Coregulation of Glucagon-Like Peptide-1 Synthesis with Proglucagon and Prohormone Convertase 1 Gene Expression in Enteroendocrine GLUTag Cells**This work was supported by operating grants (to P.L.B.) from the Canadian Diabetes Association and the Medical Research Council of Canada.

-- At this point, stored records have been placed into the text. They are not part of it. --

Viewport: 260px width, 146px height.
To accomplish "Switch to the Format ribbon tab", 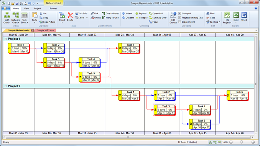I will click(x=53, y=8).
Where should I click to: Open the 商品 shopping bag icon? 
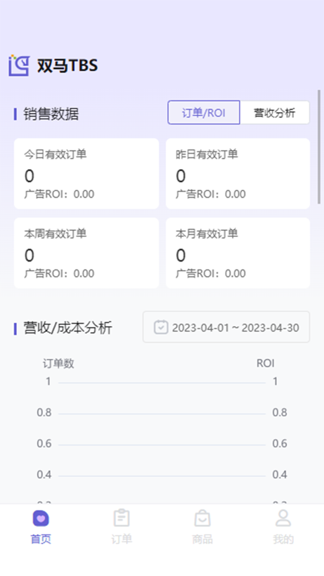[x=202, y=518]
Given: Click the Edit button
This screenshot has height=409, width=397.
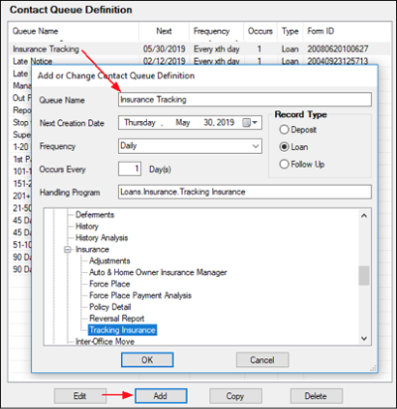Looking at the screenshot, I should 80,396.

The insulinotropic hormone glucagon-like peptide-1 (GLP-1) is synthesized in the intestinal L cell by prohormone convertase 1 (PC1)-mediated posttranslational processing of proglucagon. Previous studies have demonstrated that proglucagon gene transcription in the L cell is stimulated by the protein kinase A (PKA) pathway through a cAMP response element (CRE). Because the PC1 gene contains two functional CREs, the present studies were conducted to investigate whether the PC1 and proglucagon genes are coregulated by PKA, and to elucidate the temporal relationship(s) of PC1 and proglucagon gene expression with production of GLP-1, in the intestinal cell. The GLUTag enteroendocrine cell line, which is known to express the proglucagon gene and to synthesize and secrete GLP-1, was used as a model. Proglucagon and PC1 messenger RNA transcript levels were both increased after 12 h (but not 24 h) of treatment of GLUTag cells with forskolin/isobutylmethylxanthine (IBMX), by 2.7 +/- 0.3- and 2.4 +/- 0.3-fold, respectively, compared with controls (P < 0.01-0.001). Activation of PKA resulted in a 2.1 +/- 0.1-fold increase in PC1 reporter construct expression (P < 0.001) at 12 h, which was dependent on the presence of the CRE, and a 13- to 24-fold increment in PC1 protein levels (P < 0.01) at 12 and 24 h. Similarly, forskolin/IBMX increased secretion of GLP-1, by 1.8 +/- 0.2- and 2.2 +/- 0.6-fold at 12 and 24 h, respectively (P < 0.05-0.01). Although the cell content of GLP-1 was diminished after 12 h of treatment (P < 0.001), GLP-1 levels increased back to control values after 24 h of forskolin/IBMX treatment (P < 0.01 vs. 12-h levels). Thus, PKA-induced secretion of GLP-1 from the L cell is followed by restoration of the cellular peptide levels through a PKA-mediated, CRE-dependent up-regulation of proglucagon and PC1 gene expression.